Будем загружать самую большую партицию SERVICE_FEATURE_MAX (14 млрд строк)

Загрузка с помощью Sqoop будет выглядеть следующим образом:

sqoop import \ --num-mappers 8 \ --fetch-size 100000 \ -Dmapreduce.task.timeout=0 \ -D mapreduce.map.memory.mb=16384 \ -Doraoop.import.partitions='"SERVICE_FEATURE_MAX"' \ --hcatalog-database customer360_stg \ --hcatalog-table customer_oracle_sqoop \ --connect jdbc:oracle:thin:@//10.31.178.66:1521/ORCL  \ --username user \ --password password \ --table DWH.SERVICE_FEATURE \ --drop-and-create-hcatalog-table \ --hcatalog-storage-stanza 'stored as orcfile' \ --direct 

Потребляемые ресурсы: 9 Cores, 144GB RAM

Время загрузки: ~ 26 часов (14 часов, если загружать в текстовом формате хранения)

Теперь попробуем загрузить эту же таблицу через Spark.

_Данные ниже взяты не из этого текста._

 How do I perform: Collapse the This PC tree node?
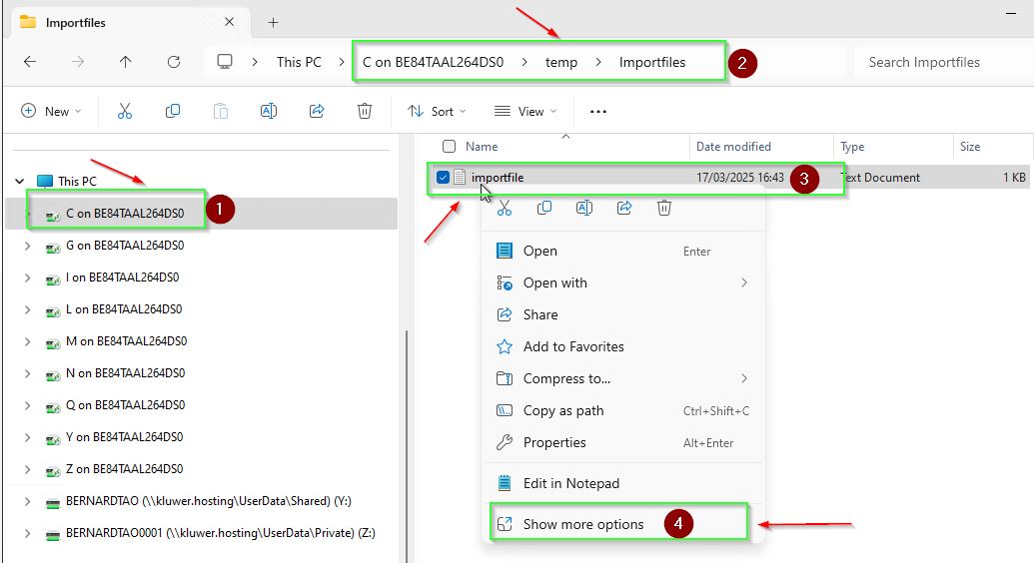click(x=20, y=182)
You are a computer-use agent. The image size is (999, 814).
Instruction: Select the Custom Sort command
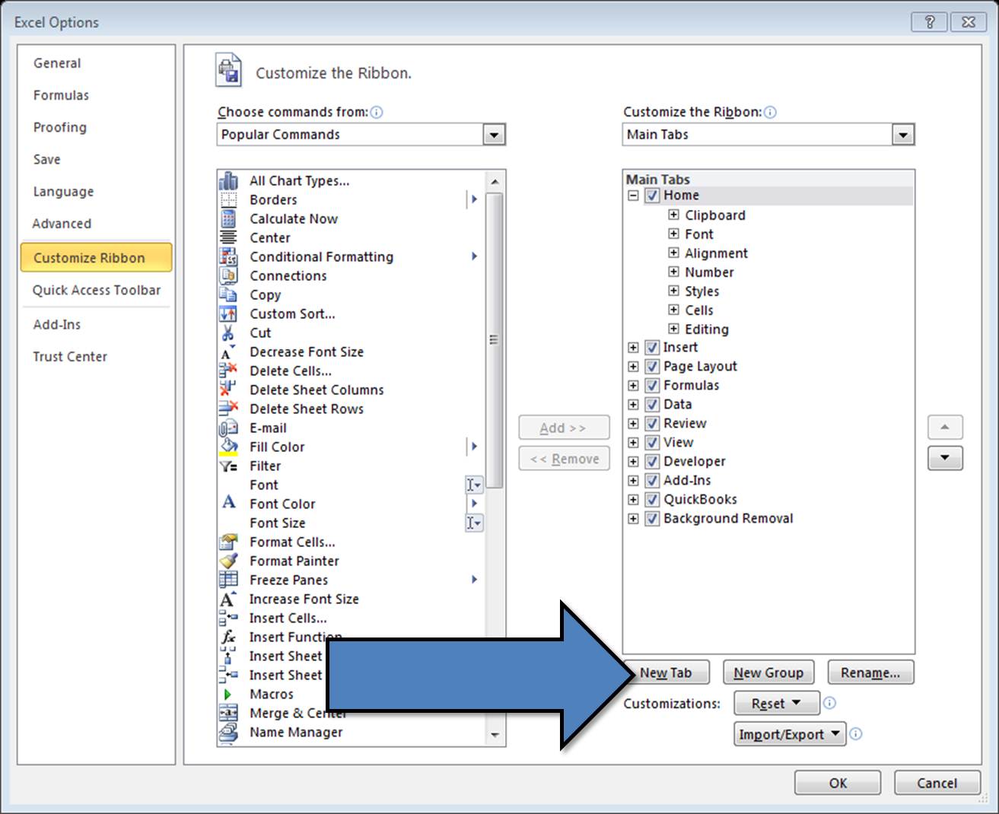pyautogui.click(x=292, y=313)
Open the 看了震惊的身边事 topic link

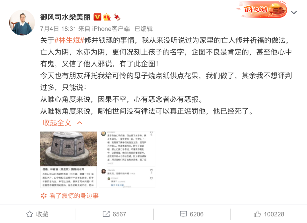tap(74, 196)
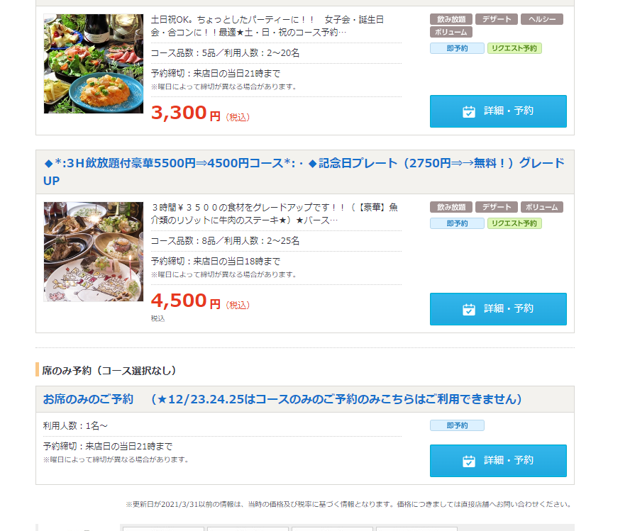This screenshot has height=531, width=630.
Task: Click 即予約 badge on the 3,300円 course
Action: coord(457,48)
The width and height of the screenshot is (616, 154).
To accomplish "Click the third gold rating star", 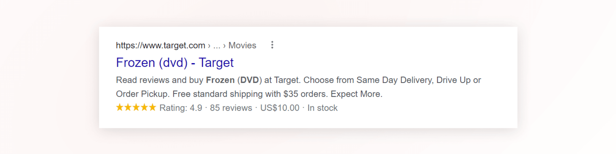I will click(136, 107).
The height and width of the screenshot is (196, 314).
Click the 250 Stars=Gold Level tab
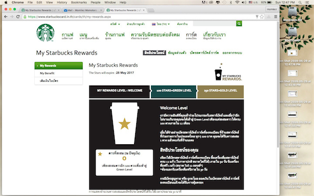tap(220, 90)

Будем сразу же грузить в 8 потоков, как в Sqoop.

Применив способ, который описан в документации по Spark, и взяв псевдостолбец ROWNUM за поле, по которому будем делить таблицу (можно использовать другое поле, по которому есть равномерное распределение и можно разделить на порции), мы получим вот такой код:

//Получаем максимальное значение rownum val max = spark.   read.   format("jdbc").   option("url", "jdbc:oracle:thin:@//10.31.178.66:1521/ORCL").   option("user", "user").   option("password", "password").   option("driver", "oracle.jdbc.driver.OracleDriver").   option("dbtable", s"( select max(rownum) as row_num FROM DWH.SERVICE_FEATURE PARTITION (SERVICE_FEATURE))").   load().   collect().   map(_.getDecimal(0)).   head.toBigInteger   //Загружаем данные val etlDF = spark.   read.   format("jdbc").   option("url", "jdbc:oracle:thin:@//10.31.178.66:1521/ORCL").   option("user", "user").   option("password", "password").   option("driver", "oracle.jdbc.driver.OracleDriver").   option("dbtable", "( select a.*, rownum as row_num FROM DWH.SERVICE_FEATURE PARTITION (SERVICE_FEATURE) a)" ).   option("partitionColumn", "row_num").   option("upperBound", max.toString().toInt).   option("lowerBound", 0).   option("numPartitions", 8).   option("fetchSize", "10000").   option("driver", "oracle.jdbc.driver.OracleDriver").   load()   //сохраняем etlDF.   write.   mode(SaveMode.Overwrite).   format("orc").   saveAsTable("customer360_stg.customer_oracle_spark") 

Потребляемые ресурсы: 9 Cores, 132GB RAM

Время загрузки: Принудительно завершил загрузку после 35 часов

Почему так происходит?

После таких результатов в основном делают выводы, что сравнение загрузок через Sqoop и Spark завершено и предпочтение надо отдавать Sqoop.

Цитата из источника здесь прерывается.